(Pointing data for screenshots)
◆ ◆ ◆
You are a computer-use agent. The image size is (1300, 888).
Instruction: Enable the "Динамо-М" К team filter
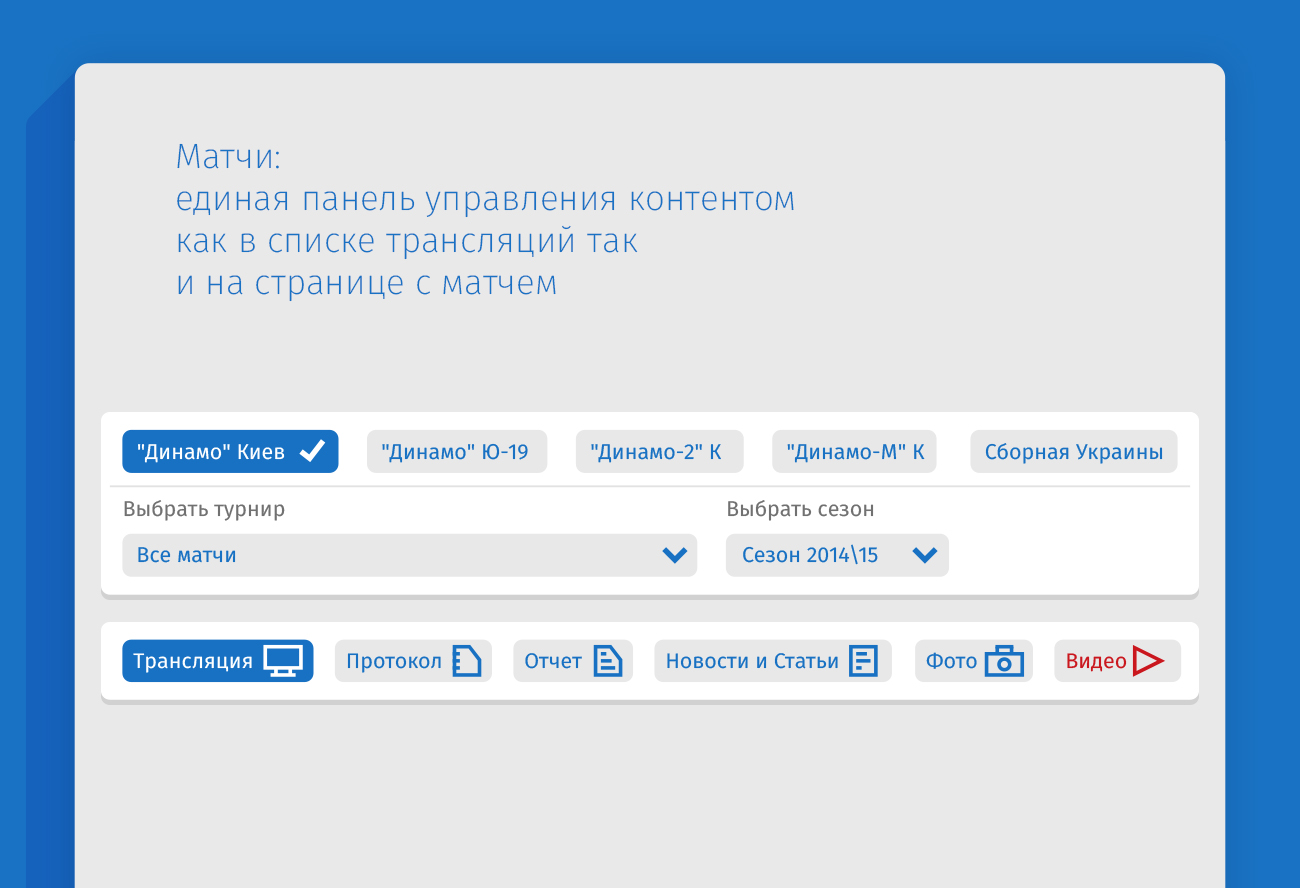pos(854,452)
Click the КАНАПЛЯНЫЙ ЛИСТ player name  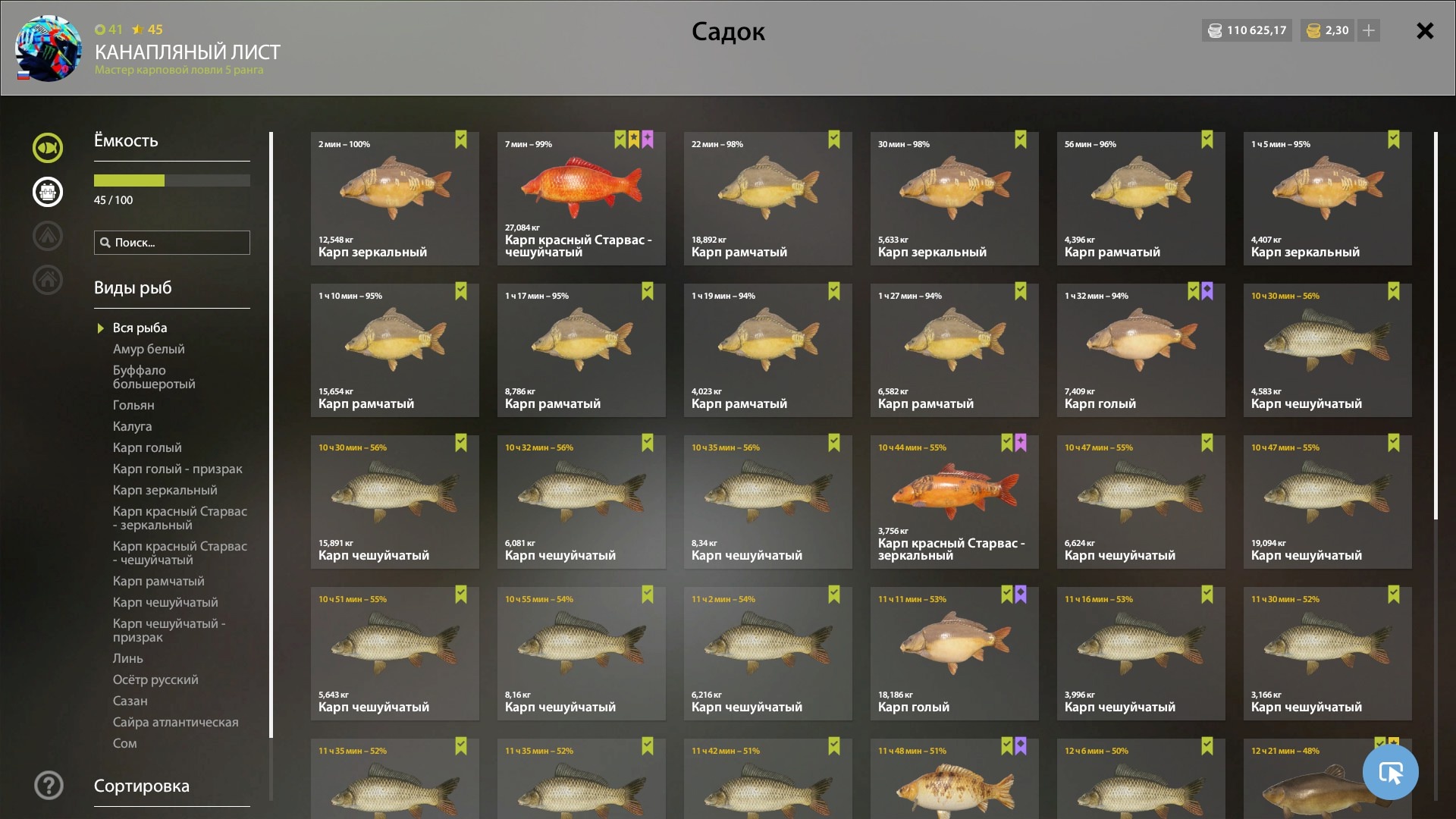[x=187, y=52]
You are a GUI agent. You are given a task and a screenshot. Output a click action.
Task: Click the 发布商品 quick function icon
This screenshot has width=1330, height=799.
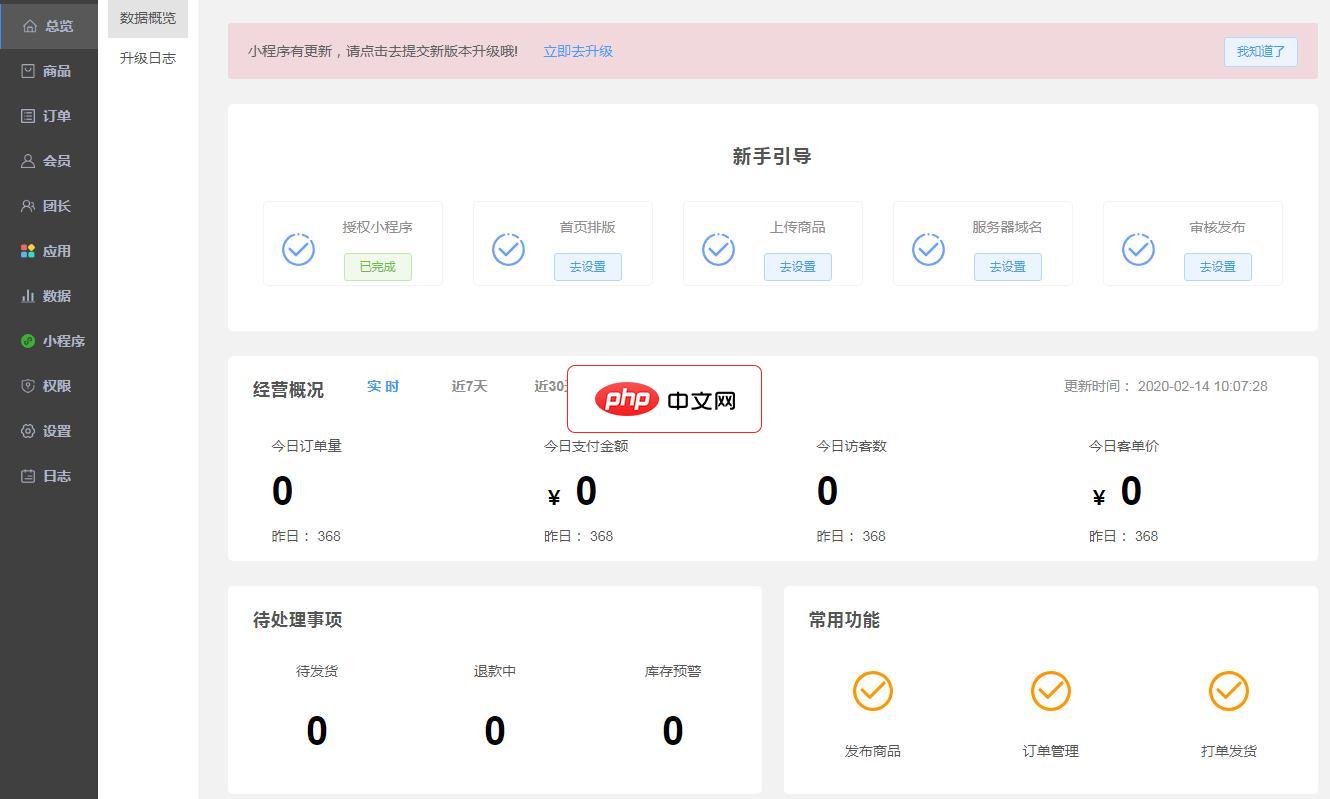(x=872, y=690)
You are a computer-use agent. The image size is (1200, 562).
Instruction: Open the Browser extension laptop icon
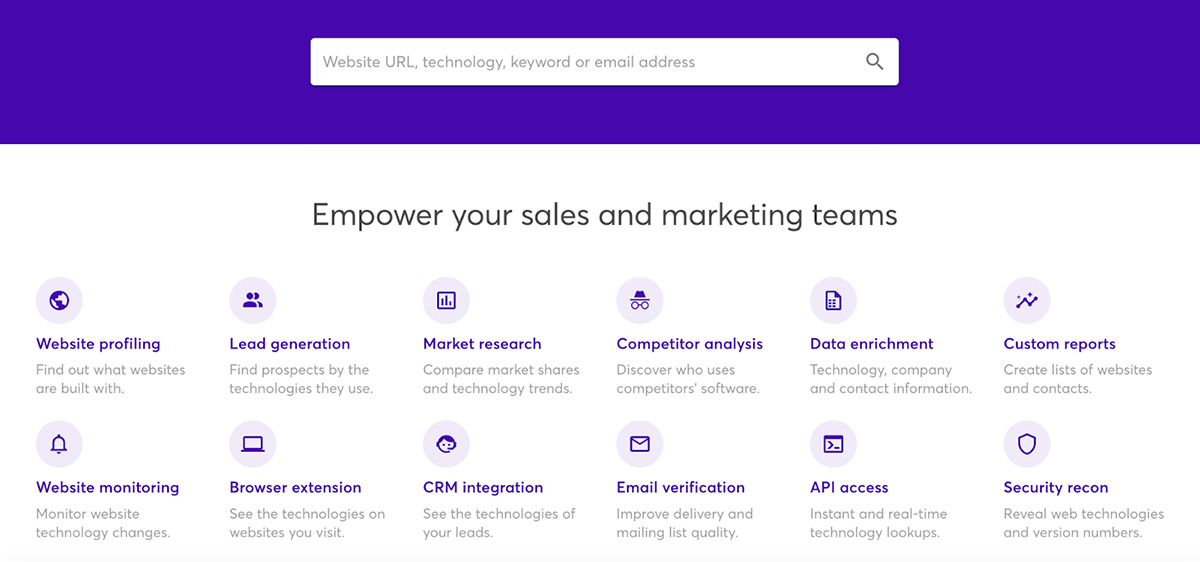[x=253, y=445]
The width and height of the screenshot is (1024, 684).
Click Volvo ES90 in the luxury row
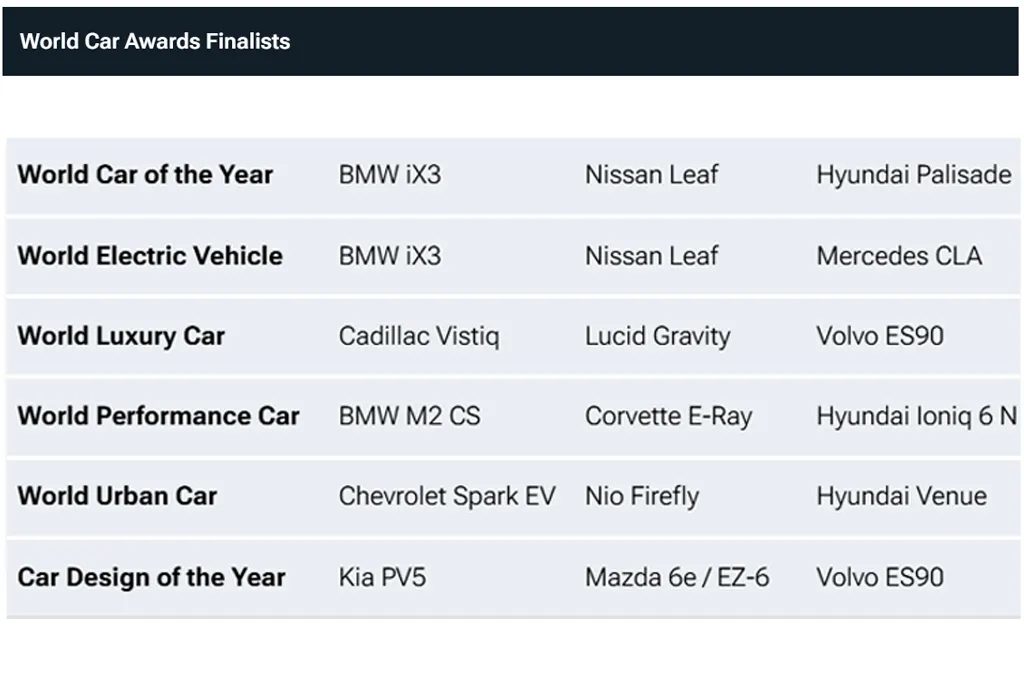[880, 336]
◆ ◆ ◆
Given exercise =>
Return each line above that contains the string "icon", with case counting.

Solution to the exercise =>
Task: Click the 发布商品 quick function icon
Instruction: Open the Browser extension laptop icon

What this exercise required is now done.